With an impressive starcast like that, and a story in the able hands of Reema Kagti and Zoya Akhtar, one expects a lot from Talaash. But does it live up to these expectations? Read our Pros and Cons list – completely spoiler free – to find out!
+ The performances. Each actor does a great job in this film – Aamir does best in his emotional scenes, while Rani delivers a spectacularly restrained performance that is in sharp contrast to her previous Aiyyaa. Kareena looks too glamorous to be a commercial sex worker, but plays her role well. Shernaz Patel, as the meddling neighbour, is creepy in just the right way. The real star of the show, though, is Nawazuddin Siddiqui, who has had a fabulous run as of late with Kahaani and Gangs of Wasseypur.
+ It’s not predictable. That’s a tough one to achieve, and whether you like the twists or not, you at least cannot see them coming for the most part. Reema Kagti makes sure to peel apart the story layer by layer, and you’re never really sure exactly what’s happening, until the final twenty minutes or so.
+ It’s immersive. The mood of Talaash is very distinct, and it pulls you into it like a whole new world.
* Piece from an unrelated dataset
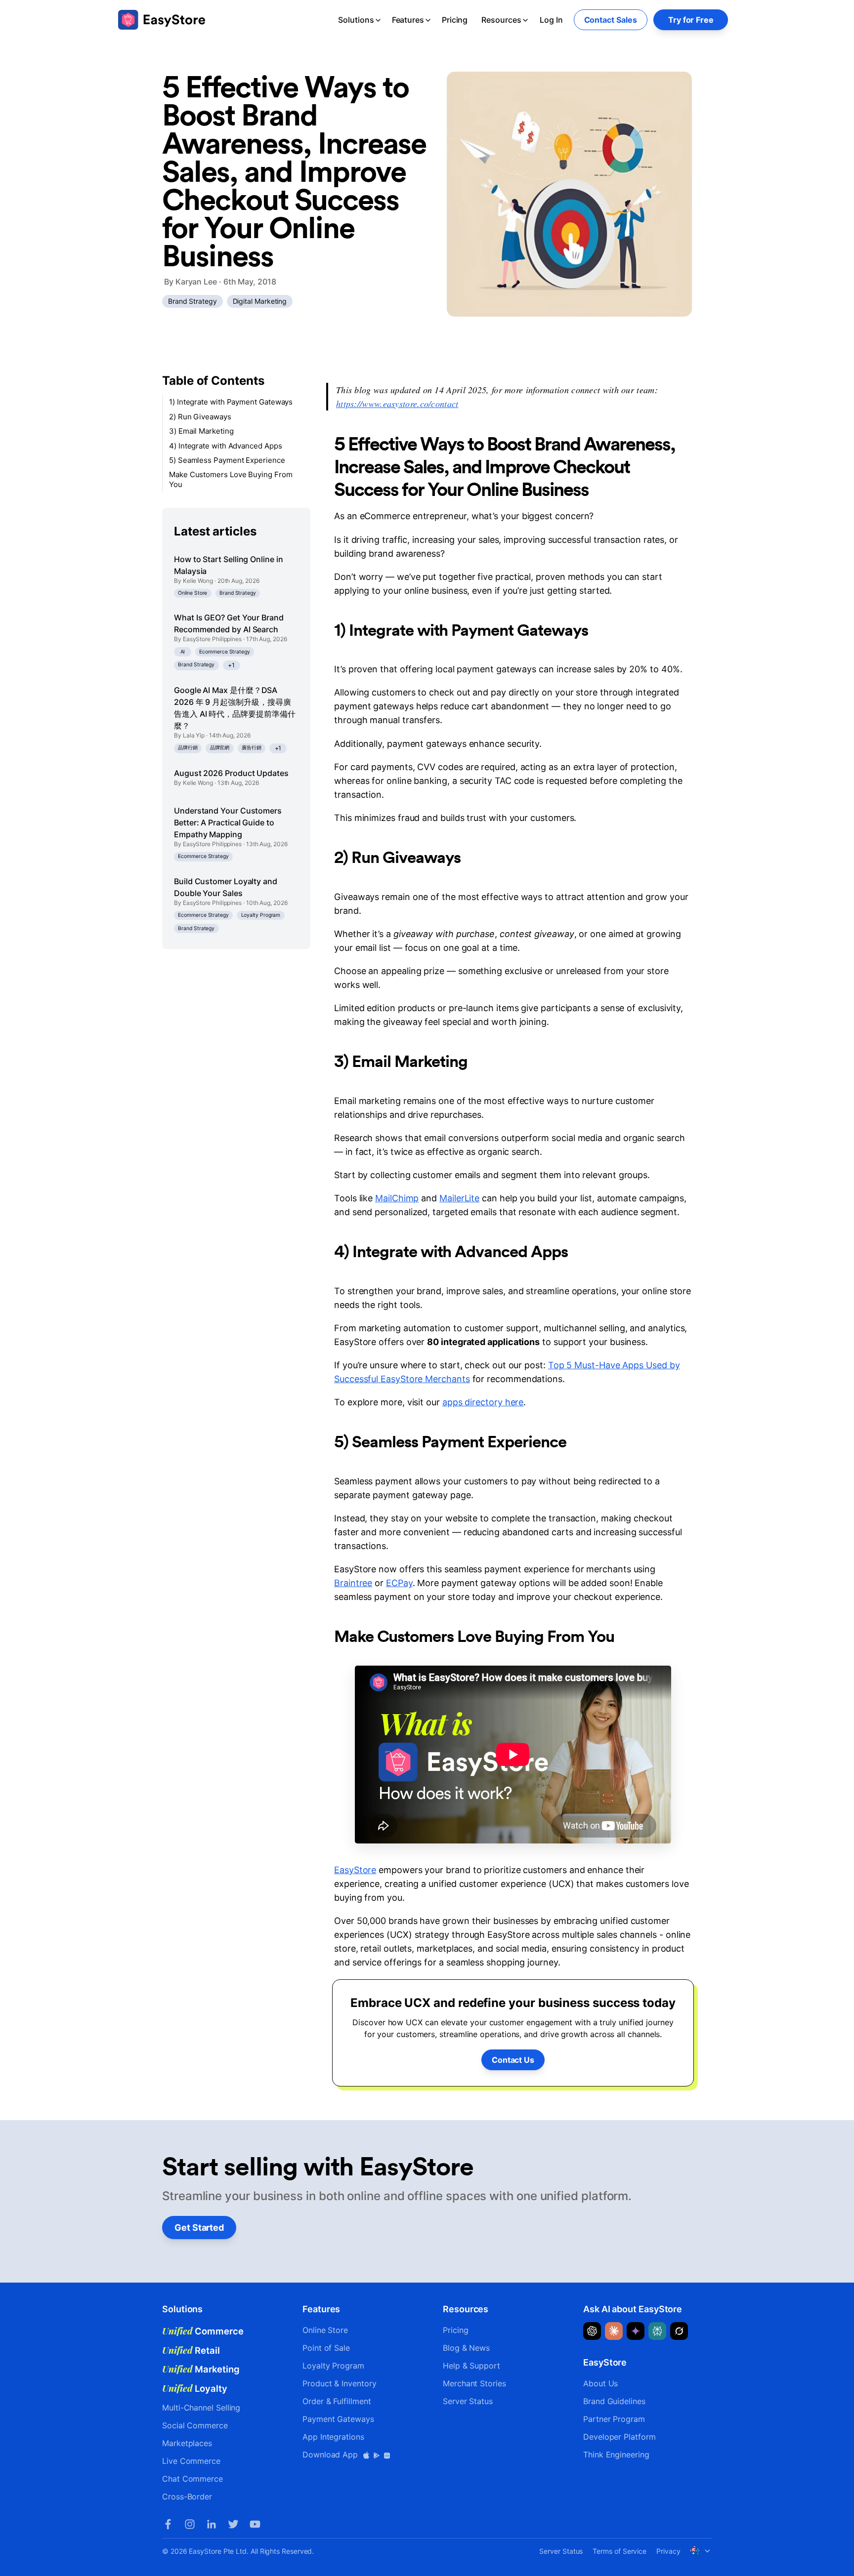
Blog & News (466, 2348)
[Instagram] (190, 2524)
The credit of this goes to Kagti for her direction, K U Mohanan for his cinematography, Sharmistha Roy for art direction, and Ram Sampath for a score that works brilliantly in the film – right from Muskaanein Jhooti Hain, a lazy and sexy number that captures late-night Mumbai perfectly.
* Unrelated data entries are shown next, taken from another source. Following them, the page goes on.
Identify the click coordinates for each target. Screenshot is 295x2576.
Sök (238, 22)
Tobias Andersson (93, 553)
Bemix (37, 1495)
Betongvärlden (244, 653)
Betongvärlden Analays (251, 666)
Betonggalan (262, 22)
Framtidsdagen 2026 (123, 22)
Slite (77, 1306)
– It can get slow. I, personally, would have preferred a faster-paced thriller, but Talaash is in no hurry. It takes its time to set the tone of the film, and secrets are revealed at their own pace. It’s equal parts character-driven as it is plot-driven, which is not necessarily a bad thing at all – but one tends to walk into a film like Talaash expecting to be on the edge of their seat the entire time.
Talaash, for the most part, works: it’s a smartly put together story that’s also been packaged well – however, how much you like the film depends a lot on your thoughts of the last twenty minutes or so. Regardless of that, it’s definitely worth a watch!